1

I want to assign data to a column of the data frame using for loop and a function but I got the common warning:

"SettingWithCopyWarning: A value is trying to be set on a copy of a slice from a DataFrame"

I have a data frame and three columns of date(year, month and day) and now I want a new column which converts those three columns to one.

I am using a for loop to assign the new data to the new column. I tried to use copy() and deepcopy() as you can see below but it does not work.

    for i in range(100008):
        df.new_col[i]=convert(df.year[i],df.mounth[i],df.day[i])

what I tried instead of second line:

 df.new_col[i].copy()=convert(df.year[i],df.mounth[i],df.day[i]) 
 deepcopy(df.new_col[i]) =convert(df.year[i],df.mounth[i],df.day[i])

I expected my code to assign the values to the column and it does(as I interrupted the kernel and called the df) but it takes many hours to do this. How can I fix the problem?

beginner
  • 85
  • 10
  • Please, when asking a question, remember to show the relevant part. A few lines of your starting dataframe, the expected result, and the relevant parts of your code (for example, the `g_to_j` function). So we can help better: see https://stackoverflow.com/questions/20109391/how-to-make-good-reproducible-pandas-examples – Valentino Aug 25 '19 at 13:34

1 Answers1

2

Instead of a for loop, use the pandas apply method, which is much faster.

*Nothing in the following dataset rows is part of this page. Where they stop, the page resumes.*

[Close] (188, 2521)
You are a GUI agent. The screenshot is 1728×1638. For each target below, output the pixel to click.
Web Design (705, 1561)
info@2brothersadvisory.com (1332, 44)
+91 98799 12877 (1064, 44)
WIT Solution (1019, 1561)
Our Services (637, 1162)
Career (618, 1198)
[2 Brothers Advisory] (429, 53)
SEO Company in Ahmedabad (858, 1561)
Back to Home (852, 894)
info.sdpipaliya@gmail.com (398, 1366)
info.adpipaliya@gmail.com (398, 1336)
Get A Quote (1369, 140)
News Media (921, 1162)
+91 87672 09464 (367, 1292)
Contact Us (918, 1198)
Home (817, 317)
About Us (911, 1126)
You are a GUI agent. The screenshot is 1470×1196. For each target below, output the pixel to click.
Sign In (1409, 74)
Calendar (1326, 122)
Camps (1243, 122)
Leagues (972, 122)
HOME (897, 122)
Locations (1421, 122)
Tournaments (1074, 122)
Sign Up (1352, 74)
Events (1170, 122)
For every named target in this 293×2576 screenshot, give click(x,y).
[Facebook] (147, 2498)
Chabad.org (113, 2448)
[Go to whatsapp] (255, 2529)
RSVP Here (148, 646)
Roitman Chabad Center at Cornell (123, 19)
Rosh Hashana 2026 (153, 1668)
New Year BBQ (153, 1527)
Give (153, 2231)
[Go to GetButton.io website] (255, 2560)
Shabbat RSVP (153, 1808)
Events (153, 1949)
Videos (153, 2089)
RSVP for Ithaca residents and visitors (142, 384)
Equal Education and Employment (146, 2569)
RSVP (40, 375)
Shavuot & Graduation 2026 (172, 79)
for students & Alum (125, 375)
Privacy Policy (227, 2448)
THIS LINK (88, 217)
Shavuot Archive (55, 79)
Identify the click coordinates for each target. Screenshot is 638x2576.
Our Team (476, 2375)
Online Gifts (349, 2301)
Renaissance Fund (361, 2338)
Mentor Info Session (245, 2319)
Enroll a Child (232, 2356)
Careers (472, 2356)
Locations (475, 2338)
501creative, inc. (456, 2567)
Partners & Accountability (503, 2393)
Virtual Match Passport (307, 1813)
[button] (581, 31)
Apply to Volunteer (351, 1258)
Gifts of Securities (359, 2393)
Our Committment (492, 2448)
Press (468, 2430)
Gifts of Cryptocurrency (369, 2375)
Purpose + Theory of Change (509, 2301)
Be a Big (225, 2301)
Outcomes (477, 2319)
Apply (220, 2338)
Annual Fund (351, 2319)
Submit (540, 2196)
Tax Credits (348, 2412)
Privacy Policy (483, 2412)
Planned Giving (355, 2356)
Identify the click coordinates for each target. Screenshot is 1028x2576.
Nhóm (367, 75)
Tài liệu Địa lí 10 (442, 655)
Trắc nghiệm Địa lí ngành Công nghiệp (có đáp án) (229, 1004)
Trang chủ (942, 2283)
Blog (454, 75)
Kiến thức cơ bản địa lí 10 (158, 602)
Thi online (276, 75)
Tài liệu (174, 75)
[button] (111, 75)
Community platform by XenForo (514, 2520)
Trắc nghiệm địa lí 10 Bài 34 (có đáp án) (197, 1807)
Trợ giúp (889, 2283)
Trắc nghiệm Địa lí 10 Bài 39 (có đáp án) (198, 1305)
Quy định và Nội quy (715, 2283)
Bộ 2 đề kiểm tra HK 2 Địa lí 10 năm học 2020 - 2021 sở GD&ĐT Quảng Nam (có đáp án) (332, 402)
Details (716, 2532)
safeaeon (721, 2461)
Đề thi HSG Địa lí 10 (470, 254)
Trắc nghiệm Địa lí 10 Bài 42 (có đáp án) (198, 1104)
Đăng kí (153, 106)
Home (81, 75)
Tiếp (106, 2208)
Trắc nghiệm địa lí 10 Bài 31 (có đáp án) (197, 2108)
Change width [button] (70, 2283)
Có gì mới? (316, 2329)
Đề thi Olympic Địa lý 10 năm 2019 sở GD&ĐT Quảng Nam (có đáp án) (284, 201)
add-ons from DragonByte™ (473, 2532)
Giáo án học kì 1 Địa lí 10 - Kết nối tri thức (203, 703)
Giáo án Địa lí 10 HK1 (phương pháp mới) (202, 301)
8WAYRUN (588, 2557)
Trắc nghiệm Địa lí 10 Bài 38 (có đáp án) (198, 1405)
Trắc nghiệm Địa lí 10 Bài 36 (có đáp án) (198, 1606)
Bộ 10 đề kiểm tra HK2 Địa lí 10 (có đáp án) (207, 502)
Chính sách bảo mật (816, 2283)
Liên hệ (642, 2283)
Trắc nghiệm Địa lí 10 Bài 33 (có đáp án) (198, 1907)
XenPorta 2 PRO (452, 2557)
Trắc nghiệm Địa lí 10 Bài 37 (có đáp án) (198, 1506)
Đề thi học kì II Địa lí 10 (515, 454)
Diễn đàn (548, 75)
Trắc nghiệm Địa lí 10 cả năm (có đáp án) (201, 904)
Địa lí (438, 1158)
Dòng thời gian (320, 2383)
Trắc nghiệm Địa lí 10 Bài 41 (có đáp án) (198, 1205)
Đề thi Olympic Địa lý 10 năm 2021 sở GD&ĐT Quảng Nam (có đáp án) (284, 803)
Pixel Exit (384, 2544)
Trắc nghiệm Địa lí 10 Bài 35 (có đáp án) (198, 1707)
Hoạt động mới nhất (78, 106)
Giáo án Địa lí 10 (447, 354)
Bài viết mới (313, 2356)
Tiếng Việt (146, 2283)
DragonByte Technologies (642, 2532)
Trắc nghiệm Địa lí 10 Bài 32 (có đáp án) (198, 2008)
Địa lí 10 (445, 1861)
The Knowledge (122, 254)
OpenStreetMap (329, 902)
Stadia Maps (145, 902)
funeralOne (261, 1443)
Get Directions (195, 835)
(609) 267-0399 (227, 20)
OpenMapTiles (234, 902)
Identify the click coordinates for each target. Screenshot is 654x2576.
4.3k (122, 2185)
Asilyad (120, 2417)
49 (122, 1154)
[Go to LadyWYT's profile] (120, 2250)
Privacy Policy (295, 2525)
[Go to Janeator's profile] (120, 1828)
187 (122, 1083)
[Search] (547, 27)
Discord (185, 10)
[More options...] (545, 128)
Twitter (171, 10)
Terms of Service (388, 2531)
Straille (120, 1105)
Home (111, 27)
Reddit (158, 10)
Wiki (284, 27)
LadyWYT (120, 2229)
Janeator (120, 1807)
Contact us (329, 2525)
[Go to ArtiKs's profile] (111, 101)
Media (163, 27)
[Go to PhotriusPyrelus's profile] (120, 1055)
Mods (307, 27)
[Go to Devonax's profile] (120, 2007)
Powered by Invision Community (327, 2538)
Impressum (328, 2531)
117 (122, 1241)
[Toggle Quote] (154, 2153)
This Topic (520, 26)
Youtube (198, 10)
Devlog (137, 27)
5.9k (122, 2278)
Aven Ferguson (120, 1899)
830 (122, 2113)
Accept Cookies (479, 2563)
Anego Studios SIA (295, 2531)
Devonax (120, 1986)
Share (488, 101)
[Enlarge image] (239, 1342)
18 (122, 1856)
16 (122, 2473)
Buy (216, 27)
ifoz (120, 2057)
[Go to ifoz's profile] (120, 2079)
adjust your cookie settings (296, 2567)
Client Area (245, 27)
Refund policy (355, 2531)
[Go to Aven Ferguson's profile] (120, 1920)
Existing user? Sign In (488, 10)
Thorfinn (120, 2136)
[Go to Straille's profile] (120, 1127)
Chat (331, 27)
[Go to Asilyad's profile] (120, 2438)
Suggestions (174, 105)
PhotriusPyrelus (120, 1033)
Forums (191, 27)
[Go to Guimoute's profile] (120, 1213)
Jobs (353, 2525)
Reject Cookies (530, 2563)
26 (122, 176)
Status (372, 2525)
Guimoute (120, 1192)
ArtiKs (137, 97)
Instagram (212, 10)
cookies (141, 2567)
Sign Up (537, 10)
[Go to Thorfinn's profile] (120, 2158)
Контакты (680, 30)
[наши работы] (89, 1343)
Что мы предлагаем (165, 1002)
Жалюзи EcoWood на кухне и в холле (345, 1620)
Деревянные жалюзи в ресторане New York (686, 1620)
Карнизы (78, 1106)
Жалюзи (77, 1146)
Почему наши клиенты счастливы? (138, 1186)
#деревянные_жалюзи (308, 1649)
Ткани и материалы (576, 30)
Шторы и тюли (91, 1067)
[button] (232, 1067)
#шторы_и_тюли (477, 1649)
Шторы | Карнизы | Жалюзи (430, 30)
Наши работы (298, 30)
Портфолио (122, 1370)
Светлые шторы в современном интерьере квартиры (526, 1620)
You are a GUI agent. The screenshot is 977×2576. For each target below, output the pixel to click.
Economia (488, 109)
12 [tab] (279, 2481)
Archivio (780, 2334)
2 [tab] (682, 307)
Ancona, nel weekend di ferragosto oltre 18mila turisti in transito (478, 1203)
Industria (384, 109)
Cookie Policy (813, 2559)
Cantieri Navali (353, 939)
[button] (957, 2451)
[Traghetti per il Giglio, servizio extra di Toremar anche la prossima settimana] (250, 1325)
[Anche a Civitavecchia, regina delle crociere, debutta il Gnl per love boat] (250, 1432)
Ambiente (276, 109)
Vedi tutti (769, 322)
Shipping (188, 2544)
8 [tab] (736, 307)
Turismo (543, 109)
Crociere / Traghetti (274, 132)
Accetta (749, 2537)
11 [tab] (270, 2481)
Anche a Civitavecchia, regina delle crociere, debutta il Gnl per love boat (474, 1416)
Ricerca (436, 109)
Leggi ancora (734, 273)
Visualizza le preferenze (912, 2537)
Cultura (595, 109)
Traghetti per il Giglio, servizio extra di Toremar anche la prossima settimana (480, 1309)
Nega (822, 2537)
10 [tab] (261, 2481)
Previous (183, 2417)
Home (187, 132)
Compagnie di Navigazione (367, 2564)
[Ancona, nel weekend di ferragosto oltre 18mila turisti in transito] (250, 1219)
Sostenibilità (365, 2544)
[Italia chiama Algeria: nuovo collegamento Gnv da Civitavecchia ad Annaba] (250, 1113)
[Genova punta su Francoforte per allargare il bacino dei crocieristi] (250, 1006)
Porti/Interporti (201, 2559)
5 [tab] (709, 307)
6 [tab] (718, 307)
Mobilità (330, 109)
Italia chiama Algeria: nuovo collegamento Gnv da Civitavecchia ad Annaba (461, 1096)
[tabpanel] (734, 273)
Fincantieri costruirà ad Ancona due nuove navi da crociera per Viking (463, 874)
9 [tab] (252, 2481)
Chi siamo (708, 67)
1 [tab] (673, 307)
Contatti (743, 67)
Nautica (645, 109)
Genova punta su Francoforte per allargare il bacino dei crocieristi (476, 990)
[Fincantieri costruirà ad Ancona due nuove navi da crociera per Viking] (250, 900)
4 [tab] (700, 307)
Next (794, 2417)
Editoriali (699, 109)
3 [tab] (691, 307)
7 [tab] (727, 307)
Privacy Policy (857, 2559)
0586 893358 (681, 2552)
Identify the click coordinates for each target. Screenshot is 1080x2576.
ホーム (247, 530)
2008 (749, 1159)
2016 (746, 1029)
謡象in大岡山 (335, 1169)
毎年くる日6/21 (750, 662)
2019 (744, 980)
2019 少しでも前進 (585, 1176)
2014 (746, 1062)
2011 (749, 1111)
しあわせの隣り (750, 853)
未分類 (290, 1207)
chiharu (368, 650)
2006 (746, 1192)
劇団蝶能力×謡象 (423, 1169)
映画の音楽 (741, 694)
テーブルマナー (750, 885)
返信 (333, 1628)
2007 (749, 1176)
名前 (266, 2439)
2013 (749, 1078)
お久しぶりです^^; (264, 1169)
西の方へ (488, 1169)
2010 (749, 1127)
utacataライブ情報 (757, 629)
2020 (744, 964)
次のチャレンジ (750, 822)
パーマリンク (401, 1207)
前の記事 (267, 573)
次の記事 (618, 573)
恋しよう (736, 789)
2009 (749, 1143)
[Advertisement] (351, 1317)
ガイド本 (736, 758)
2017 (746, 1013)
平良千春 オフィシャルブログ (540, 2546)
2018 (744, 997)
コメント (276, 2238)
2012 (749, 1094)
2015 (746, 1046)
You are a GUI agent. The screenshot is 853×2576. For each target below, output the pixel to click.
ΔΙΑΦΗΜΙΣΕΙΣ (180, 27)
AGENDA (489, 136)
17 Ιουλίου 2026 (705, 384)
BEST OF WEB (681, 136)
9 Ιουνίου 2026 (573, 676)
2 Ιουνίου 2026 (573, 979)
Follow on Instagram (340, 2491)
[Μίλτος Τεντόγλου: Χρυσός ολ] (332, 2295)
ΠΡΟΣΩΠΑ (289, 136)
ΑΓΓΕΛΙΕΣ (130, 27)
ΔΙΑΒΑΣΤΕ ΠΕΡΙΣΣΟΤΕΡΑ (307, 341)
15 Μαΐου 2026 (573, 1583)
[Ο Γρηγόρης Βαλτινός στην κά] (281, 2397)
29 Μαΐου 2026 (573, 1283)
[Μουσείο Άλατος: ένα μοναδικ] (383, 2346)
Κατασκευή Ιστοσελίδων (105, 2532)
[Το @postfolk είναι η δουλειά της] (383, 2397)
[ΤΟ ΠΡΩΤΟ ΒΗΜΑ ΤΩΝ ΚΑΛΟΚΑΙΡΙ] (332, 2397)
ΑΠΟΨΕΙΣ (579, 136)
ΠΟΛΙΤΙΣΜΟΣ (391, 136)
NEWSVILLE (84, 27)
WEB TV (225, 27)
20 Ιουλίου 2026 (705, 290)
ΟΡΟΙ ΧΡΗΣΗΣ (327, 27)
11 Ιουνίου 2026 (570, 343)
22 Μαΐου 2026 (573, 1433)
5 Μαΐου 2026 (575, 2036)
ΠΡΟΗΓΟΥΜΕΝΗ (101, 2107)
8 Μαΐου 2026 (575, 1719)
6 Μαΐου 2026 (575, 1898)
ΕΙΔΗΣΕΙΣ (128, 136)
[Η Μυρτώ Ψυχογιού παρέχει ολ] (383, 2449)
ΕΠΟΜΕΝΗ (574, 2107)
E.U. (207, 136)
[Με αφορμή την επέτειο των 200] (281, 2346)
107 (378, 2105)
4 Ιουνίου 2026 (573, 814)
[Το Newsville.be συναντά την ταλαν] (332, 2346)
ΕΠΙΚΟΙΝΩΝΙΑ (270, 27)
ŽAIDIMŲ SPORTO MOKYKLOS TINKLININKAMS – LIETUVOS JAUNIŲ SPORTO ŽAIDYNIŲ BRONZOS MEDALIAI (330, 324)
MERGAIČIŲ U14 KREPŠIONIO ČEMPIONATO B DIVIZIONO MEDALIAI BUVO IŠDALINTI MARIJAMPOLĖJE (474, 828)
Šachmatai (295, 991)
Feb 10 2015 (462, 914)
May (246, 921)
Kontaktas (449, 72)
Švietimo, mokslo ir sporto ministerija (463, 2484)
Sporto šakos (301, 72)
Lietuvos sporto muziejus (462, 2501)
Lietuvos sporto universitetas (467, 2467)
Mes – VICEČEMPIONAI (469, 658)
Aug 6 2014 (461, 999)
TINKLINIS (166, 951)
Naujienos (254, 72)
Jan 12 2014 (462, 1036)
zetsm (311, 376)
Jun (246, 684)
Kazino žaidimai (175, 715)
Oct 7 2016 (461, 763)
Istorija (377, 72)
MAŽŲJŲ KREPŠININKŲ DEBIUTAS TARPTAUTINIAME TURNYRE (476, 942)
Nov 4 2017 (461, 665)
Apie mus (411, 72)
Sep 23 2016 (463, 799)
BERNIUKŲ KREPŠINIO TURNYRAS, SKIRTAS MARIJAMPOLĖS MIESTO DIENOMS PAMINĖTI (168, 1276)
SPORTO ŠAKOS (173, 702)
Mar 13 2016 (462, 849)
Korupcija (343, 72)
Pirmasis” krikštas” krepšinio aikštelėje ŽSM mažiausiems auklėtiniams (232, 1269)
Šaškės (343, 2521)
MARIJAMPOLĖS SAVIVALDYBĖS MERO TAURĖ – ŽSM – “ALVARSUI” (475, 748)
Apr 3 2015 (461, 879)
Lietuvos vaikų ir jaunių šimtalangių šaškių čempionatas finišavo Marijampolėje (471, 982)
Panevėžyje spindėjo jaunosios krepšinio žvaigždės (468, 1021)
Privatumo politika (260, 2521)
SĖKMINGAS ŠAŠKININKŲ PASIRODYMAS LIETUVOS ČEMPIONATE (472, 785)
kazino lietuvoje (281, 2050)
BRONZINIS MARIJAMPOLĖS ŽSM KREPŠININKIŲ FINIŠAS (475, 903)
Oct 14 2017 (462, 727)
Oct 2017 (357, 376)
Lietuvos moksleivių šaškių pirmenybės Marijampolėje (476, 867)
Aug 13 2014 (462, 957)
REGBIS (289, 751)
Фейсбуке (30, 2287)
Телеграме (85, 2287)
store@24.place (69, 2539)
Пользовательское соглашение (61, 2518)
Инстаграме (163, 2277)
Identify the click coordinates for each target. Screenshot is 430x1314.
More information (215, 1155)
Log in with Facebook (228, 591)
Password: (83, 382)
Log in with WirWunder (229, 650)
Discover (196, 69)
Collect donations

If I understand correctly your code, you want something like this:

df['new_col'] = df.apply(convert2, axis=1)

where convert2 is defined like:

def convert2(x):
    return convert(x['year'], x['month'], x['day'])

This is because, when passing a function to apply, the function must take as its argument a row or a column (a row in this case, since axis=1) of the dataframe.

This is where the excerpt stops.